On notera que les trois compositeurs au programme ont également écrit et fait représenter des opéras. Si l’on se limite à Michaël Levinas, il est – entre autres – l’auteur des Nègres d’après Jean Genet, crée en 2004 à l’Opéra national de Lyon. Observons enfin que la soirée alsacienne du 25 septembre 2023 constitue un moment de compromis par rapport aux autres approches de la musique contemporaine dont Musica est la propagandiste. Stéphane Roth avait programmé, pour l’ouverture des réjouissances de cette année, une manifestation à la Laiterie, haut-lieu des nuits « branchées » locales. Le hip-hop y a cohabité avec des écritures savantes. Certains – indignés – ont refusé de s’y rendre. Argument avancé : « Ce n’est pas une salle de concerts digne de ce nom. » On leur répondra grâce aux mots suivants d’Heinrich Böll : « L’art est une bonne cachette. Pas pour la dynamite, mais comme matière spirituelle explosive. »
Dr. Philippe Olivier
26 septembre 2023
1 On ne saurait – en l’espèce – sous-estimer un sujet d’ordre économique : les droits d’auteur versés aux compositeurs représentent 8% de la recette d’un concert ou d’une représentation d’opéra. Si une recette est, par exemple, de 24. 000 €, elle génère l’encaissement obligatoire de 1. 920 € de droits d’auteur par la SACEM.
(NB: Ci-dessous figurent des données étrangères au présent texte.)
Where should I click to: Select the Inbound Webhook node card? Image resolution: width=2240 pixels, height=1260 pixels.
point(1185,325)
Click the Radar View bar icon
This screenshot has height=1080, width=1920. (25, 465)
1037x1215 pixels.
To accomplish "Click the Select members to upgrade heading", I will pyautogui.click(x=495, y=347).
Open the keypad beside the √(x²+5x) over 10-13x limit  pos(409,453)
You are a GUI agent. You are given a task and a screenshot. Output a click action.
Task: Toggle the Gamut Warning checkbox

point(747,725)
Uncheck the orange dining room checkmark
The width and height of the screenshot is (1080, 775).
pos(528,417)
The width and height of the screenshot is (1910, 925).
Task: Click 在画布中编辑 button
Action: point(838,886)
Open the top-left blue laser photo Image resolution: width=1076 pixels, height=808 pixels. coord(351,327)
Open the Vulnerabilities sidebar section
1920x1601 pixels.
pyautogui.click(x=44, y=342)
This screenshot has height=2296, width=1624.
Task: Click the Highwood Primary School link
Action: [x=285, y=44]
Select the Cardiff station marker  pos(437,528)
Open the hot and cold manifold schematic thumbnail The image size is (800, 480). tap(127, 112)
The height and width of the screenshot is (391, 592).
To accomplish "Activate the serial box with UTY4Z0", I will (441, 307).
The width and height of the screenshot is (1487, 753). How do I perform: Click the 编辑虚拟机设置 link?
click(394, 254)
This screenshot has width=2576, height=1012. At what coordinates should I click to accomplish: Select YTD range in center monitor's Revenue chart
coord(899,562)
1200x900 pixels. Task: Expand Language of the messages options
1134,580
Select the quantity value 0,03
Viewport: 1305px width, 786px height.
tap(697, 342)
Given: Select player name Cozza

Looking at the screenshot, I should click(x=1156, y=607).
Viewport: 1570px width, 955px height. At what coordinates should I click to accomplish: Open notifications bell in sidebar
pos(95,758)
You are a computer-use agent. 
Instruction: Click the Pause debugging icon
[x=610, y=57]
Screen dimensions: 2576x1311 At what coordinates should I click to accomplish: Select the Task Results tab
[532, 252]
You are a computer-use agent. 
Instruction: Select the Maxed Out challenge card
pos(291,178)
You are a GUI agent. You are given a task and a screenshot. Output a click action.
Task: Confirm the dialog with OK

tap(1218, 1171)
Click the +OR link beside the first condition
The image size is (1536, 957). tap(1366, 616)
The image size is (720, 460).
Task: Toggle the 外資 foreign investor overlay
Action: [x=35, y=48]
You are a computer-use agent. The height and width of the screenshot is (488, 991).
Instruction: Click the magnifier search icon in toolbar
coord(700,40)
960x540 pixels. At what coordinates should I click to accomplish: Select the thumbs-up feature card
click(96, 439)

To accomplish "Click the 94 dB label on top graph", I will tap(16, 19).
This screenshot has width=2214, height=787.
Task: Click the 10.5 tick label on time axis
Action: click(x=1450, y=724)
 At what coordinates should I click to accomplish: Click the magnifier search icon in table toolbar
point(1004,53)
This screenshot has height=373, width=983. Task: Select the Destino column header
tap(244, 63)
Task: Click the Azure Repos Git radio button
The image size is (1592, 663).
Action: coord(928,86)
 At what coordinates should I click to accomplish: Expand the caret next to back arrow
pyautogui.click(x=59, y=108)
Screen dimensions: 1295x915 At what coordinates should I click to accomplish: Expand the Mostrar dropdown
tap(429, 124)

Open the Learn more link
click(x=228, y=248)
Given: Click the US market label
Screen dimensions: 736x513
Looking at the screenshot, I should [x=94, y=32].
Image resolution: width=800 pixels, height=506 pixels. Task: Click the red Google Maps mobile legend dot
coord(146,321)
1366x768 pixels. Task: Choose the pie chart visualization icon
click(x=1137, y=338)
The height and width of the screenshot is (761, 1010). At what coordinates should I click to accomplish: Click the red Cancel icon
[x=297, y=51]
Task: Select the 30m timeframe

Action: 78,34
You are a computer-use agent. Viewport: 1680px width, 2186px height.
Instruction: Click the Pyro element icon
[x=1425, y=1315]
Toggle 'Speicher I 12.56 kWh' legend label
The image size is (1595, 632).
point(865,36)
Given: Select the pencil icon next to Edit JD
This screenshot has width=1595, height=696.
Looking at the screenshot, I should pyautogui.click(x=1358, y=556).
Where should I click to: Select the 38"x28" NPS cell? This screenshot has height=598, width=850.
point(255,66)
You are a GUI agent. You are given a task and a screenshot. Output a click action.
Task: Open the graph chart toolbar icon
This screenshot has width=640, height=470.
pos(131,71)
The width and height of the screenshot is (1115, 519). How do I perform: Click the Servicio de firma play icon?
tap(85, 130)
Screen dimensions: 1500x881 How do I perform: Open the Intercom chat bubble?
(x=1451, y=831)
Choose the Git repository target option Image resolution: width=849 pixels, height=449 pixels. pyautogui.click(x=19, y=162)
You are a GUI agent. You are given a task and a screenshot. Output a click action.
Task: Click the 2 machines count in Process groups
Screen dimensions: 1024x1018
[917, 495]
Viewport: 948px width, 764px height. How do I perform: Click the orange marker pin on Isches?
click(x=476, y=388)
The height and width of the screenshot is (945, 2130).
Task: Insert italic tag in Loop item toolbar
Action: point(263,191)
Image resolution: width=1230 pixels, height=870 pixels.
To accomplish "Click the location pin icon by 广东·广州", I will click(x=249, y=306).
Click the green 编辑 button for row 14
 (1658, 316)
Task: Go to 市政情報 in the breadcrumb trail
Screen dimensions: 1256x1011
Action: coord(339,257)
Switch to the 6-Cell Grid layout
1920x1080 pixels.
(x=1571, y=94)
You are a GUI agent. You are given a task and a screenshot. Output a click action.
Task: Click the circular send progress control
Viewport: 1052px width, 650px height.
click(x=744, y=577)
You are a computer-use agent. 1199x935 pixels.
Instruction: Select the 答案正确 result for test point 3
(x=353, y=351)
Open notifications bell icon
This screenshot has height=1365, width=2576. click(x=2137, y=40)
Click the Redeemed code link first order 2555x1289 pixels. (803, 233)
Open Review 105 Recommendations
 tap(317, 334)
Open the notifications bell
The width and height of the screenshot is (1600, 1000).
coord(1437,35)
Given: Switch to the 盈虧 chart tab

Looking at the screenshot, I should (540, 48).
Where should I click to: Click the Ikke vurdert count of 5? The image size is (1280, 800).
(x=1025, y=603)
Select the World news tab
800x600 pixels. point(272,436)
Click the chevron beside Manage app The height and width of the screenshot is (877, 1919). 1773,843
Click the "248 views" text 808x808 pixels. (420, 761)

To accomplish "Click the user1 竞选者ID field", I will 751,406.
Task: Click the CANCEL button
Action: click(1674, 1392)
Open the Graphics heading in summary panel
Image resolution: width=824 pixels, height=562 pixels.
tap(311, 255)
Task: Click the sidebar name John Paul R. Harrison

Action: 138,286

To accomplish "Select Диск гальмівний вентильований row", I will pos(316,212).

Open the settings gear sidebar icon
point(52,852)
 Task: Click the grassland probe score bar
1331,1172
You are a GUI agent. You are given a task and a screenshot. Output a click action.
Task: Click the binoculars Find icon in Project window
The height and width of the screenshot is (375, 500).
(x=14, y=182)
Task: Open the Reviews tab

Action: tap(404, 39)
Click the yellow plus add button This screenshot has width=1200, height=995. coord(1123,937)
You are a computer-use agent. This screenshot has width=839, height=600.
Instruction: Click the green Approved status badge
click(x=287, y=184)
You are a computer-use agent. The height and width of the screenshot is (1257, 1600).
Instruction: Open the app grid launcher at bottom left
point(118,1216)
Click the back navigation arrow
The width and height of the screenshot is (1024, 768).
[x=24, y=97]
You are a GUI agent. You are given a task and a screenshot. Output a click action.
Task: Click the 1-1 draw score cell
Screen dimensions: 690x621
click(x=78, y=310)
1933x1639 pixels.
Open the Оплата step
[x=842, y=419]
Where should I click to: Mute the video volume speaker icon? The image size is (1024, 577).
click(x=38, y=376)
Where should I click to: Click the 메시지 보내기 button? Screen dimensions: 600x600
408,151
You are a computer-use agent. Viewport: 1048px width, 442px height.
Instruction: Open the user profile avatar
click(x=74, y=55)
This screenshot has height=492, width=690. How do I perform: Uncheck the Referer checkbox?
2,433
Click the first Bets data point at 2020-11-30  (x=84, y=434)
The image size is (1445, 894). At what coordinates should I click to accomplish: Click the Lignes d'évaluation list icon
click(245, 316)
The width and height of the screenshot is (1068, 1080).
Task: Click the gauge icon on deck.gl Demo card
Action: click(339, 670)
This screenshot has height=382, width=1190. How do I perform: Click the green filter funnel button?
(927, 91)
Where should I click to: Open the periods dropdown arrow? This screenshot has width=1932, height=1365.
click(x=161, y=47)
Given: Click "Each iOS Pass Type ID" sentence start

2 Silvester von Hösslin (*1978) est l’arrière-petit-neveu du chef d’orchestre Franz von Hösslin (1885-1946), ayant triomphé à Bayreuth durant les années 1920 à 1940. Traqué par les autorités nazies, le maestro finit par se réfugier en Suisse. Il périt dans un accident d’avion survenu au large de Perpignan.
3 Le concert du 25 septembre 2023 sera retransmis sur France Musique le 25 octobre 2023 à 20 heures.